To use PGO, update the CFLAGS variable to include the following:

CFLAGS=-O3 -fPIC -fprofile-dir=$(PGO_DIR) -fprofile-generate=$(PGO_DIR)

Compile the program and use the RunBenchmark tool on a sample data set. For this part, you'll need a zstd dictionary so that we can test out the dictionary-based compression algorithms. More information on creating this dictionary can be found here: https://github.com/facebook/zstd#dictionary-compression-how-to

Once the benchmark has finished, all the interesting data will be stored in the PGO subdirectory. Now we need to change the Makefile to use the new PGO data:

CFLAGS=-O3 -fPIC -fprofile-dir=$(PGO_DIR) -fprofile-use=$(PGO_DIR) -fprofile-correction

We need to get rid of the previous binaries and objects to re-compile the project. Do the following to delete the bin and obj subdirectories (but not the pgo subdirectory) and rebuild:

make clean
make -j

macOS

To use PGO, update the CFLAGS variable to include the following:

CFLAGS=-O3 -fPIC -fprofile-instr-generate=$(PGO_DIR)/BlockCompression.profraw

Compile the program and use the RunBenchmark tool on a sample data set.
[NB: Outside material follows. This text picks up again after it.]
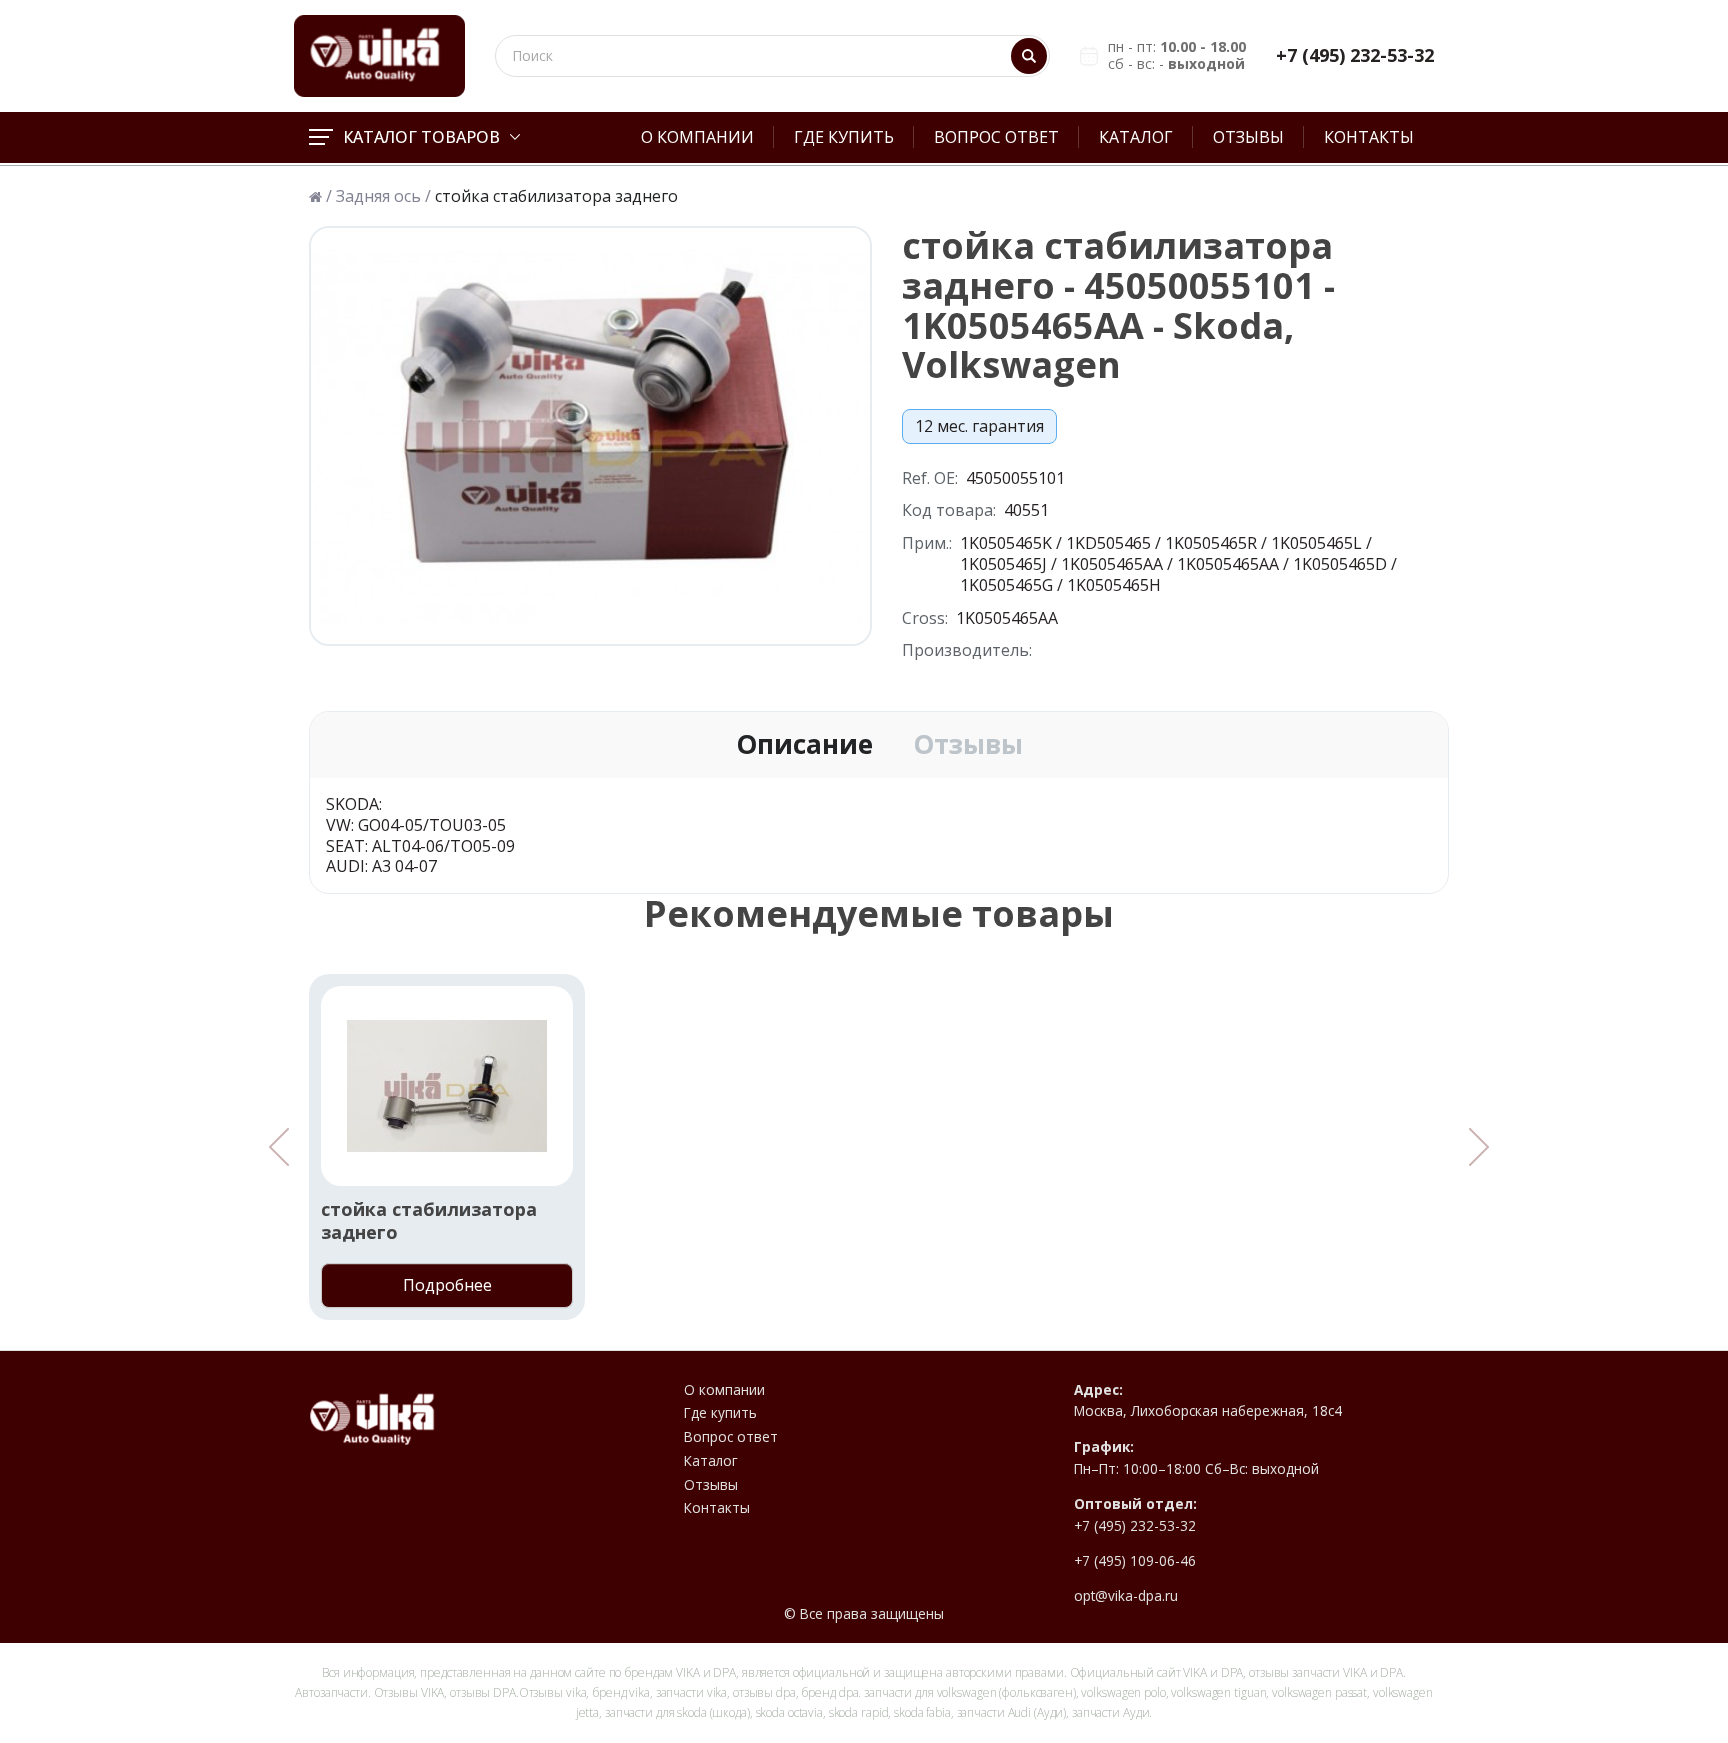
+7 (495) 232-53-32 (1355, 55)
For this part, you'll need a zstd dictionary so that we can test out the dictionary-based compression algorithms. More information on cre>

Once the benchmark has finished, all the interesting data will be stored in the PGO subdirectory. Next we'll need to convert the profiling data before it can be used:

/Library/Developer/CommandLineTools/usr/bin/llvm-profdata merge -output=BlockCompression.profdata BlockCompression.profraw

Now we need to change the Makefile to use the new PGO data:

CFLAGS=-O3 -fPIC -fprofile-instr-use=$(PGO_DIR)/BlockCompression.profdata

We need to get rid of the previous binaries and objects to re-compile the project. Do the following to delete the bin and obj subdirectories (but not the pgo subdirectory) and rebuild:

make clean
make -j

Results

Here are the results when using MinGW (gcc 10.2.0) in Windows 10 on a Ryzen 9 5950X CPU (single thread benchmark):

Algorithm CL TotalTime CompRatio CompSpeed DecompSpeed Speed% Ratio% SpRank CrRank
Zlib 1 1.69 s 2.94 263.5 MB/s 894.9 MB/s 1.000 1.000 3 7
Zlib 5 3.11 s 4.69 122.0 MB/s 1.158 GB/s 0.544 1.592 4 6
Zlib 9 11.04 s 5.02 32.1 MB/s 1.173 GB/s 0.153 1.703 5 3
Zstd 1 0.97 s 4.87 458.5 MB/s 1.518 GB/s 1.739 1.654 1 4
Zstd 17 1.16 min 7.04 5.0 MB/s 1.854 GB/s 0.024 2.390 6 2
ZstdDict 1 0.98 s 4.87 451.9 MB/s 1.527 GB/s 1.722 1.654 2 5
ZstdDict 17 1.27 min 7.04 4.5 MB/s 1.857 GB/s 0.022 2.391 7 1

Using in Nirvana

As long as the API for the functions specified in BlockCompression.map stay the same, the resulting BlockCompression library (*.dll, *.so, or *.dylib) can be dropped into a Nirvana release.